## AIM OF THE TASK
Starting with the line that has "Given: Tap the Contatti section heading" in the records below and ending with the line that has "This screenshot has width=1301, height=743.", output those lines exactly and nothing more; omit the pictures.

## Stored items
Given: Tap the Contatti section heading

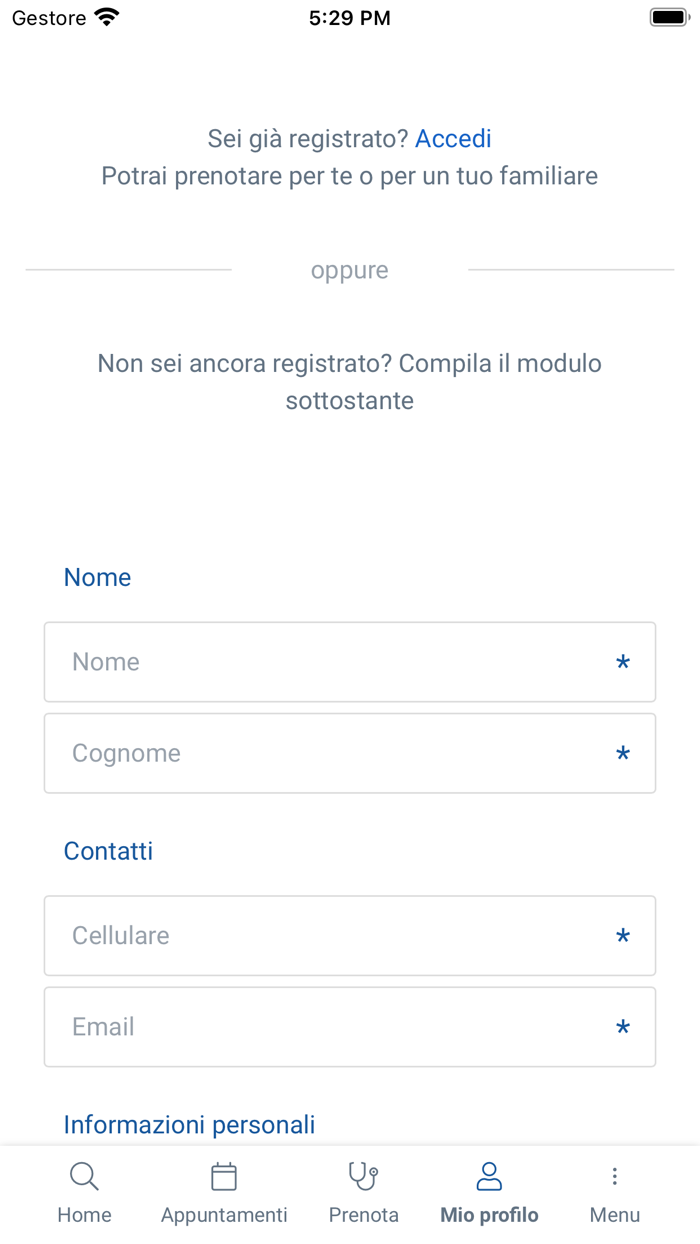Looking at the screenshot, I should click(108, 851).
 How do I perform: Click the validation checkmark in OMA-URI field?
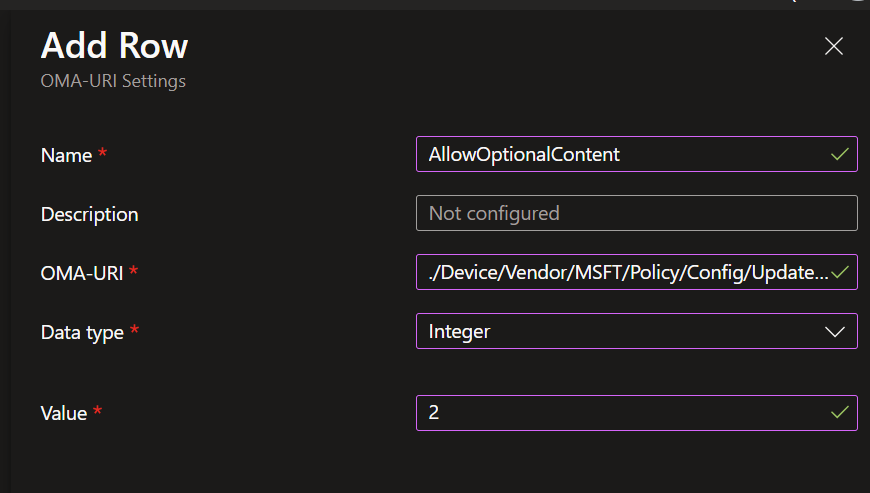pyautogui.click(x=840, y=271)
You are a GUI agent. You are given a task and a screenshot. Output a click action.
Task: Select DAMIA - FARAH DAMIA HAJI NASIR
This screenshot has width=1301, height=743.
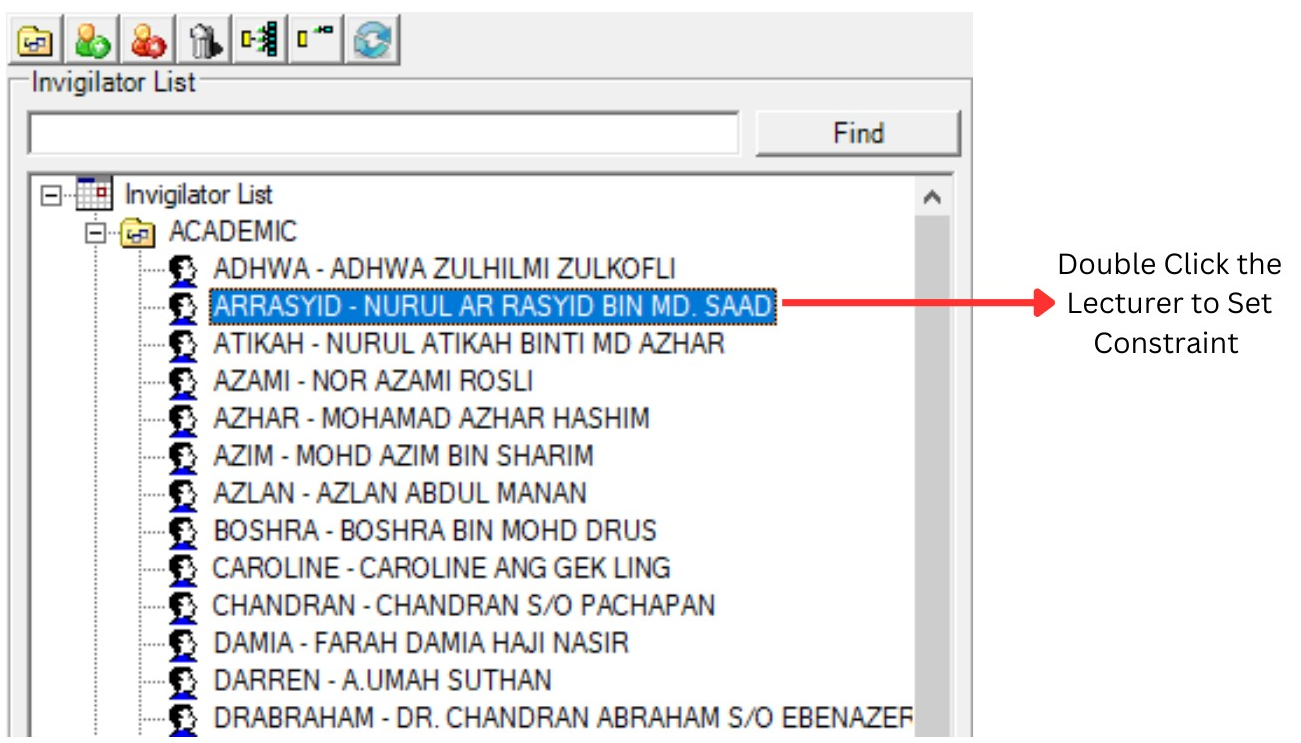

==

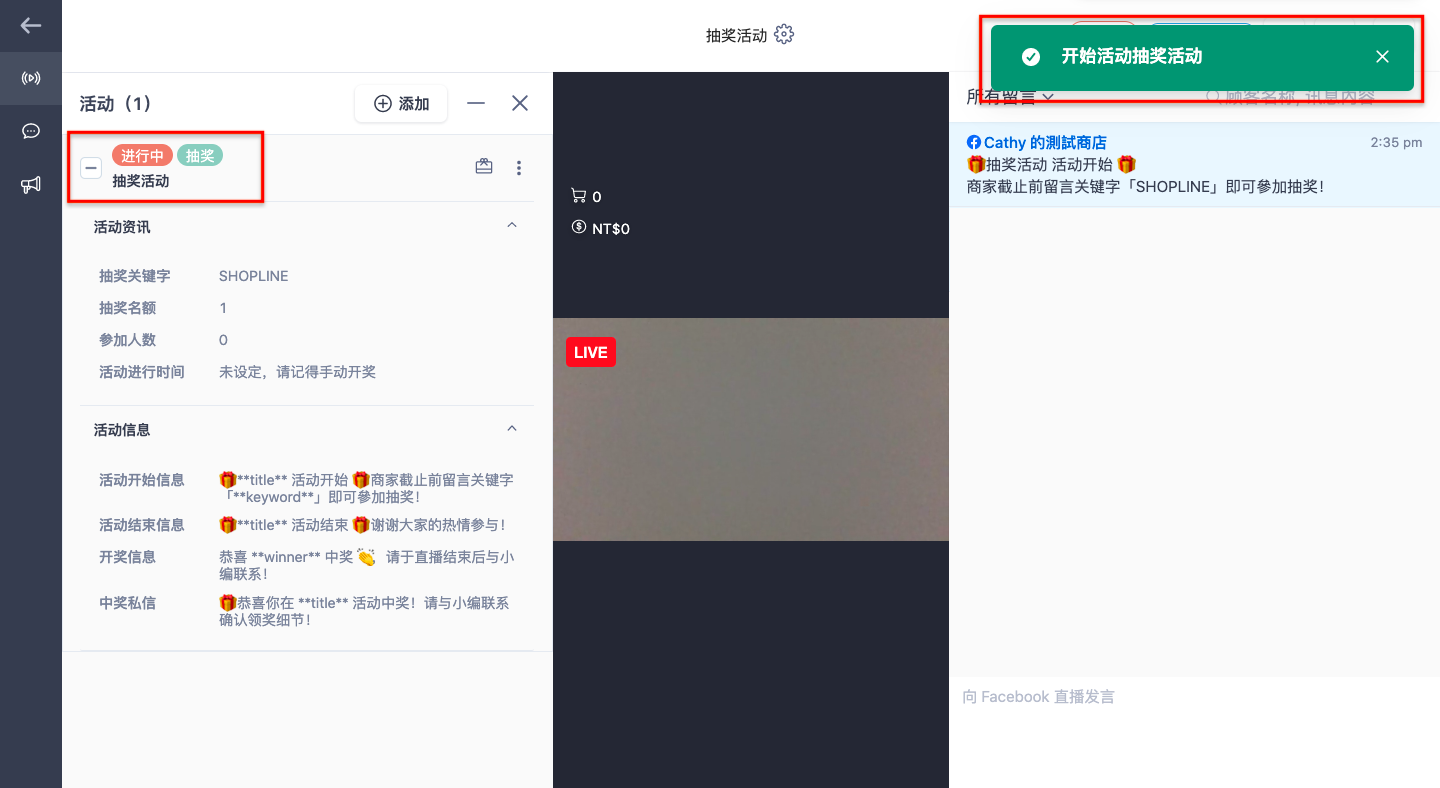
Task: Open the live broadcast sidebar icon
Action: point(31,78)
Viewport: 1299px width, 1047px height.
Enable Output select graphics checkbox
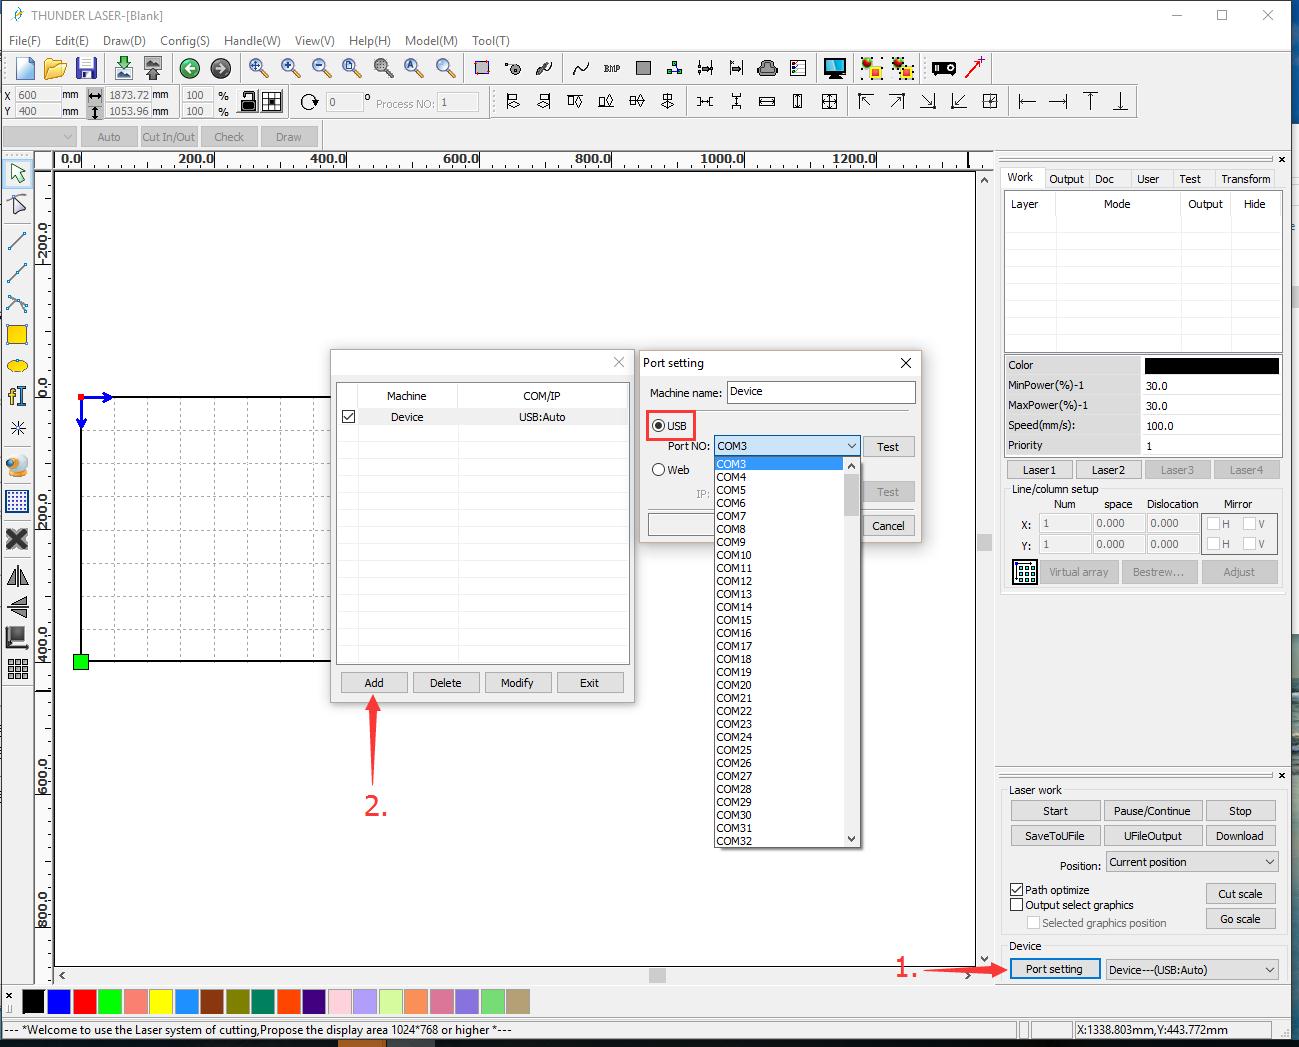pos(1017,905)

---

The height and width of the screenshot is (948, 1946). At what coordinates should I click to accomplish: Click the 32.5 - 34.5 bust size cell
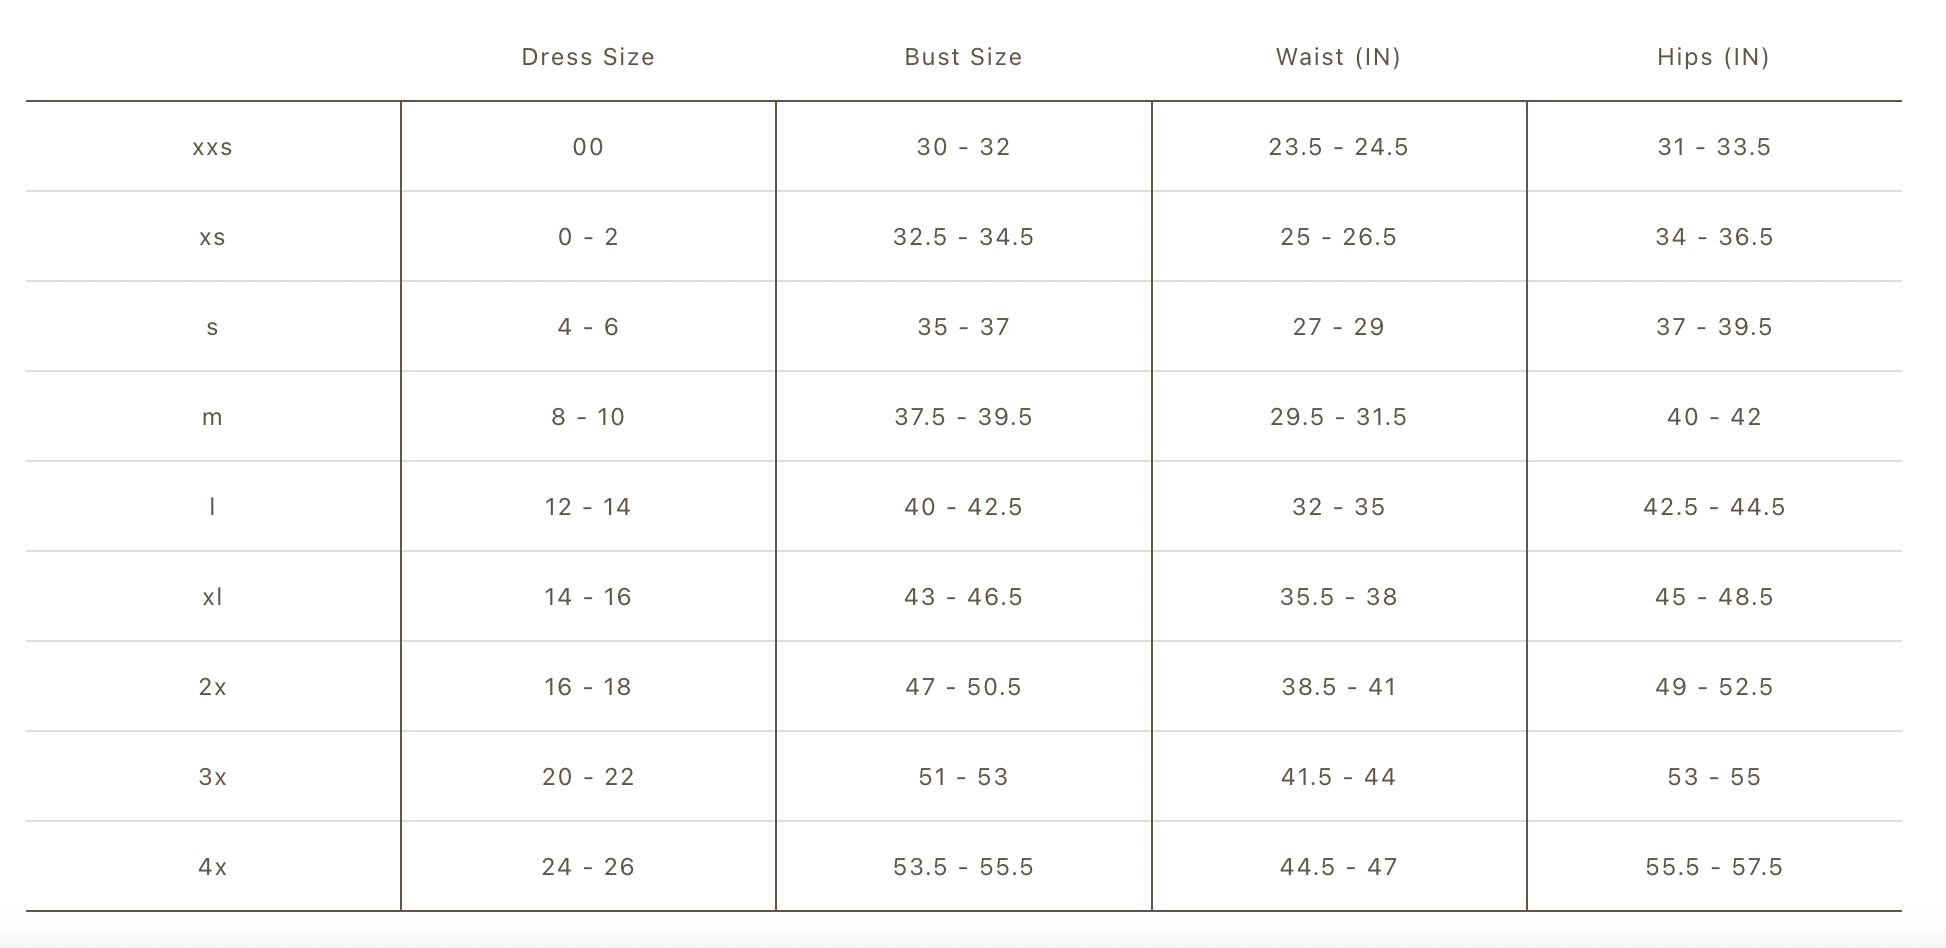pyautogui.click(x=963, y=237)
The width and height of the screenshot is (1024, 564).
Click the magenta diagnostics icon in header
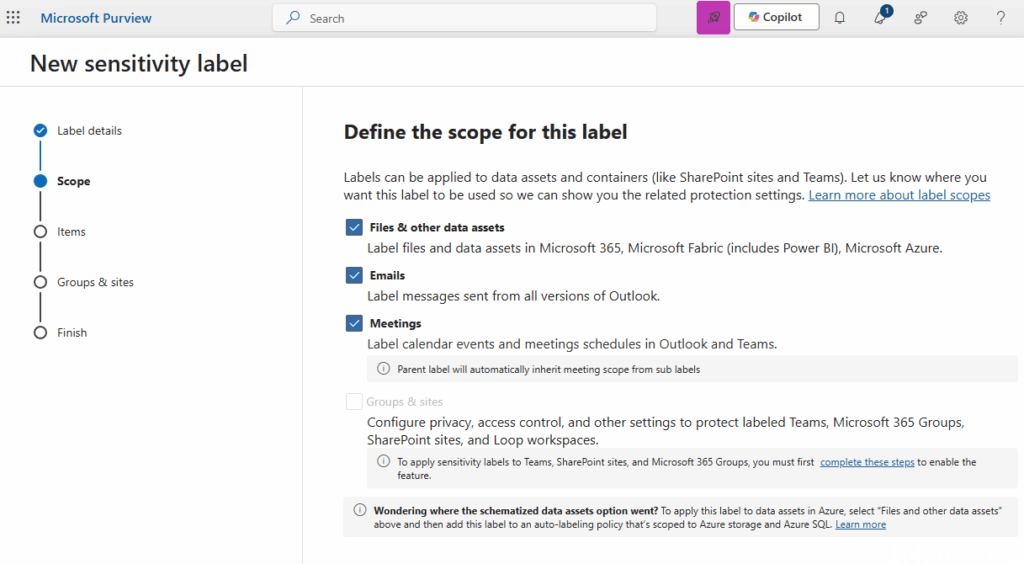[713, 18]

## YOUR RESPONSE
Given: Tap the Contatti section heading

Looking at the screenshot, I should click(108, 851).
 How do I perform: Click the validation checkmark in OMA-URI field?
pyautogui.click(x=840, y=271)
You are a GUI agent. You are given a task and a screenshot. Output a click action.
Task: Select DAMIA - FARAH DAMIA HAJI NASIR
This screenshot has width=1301, height=743.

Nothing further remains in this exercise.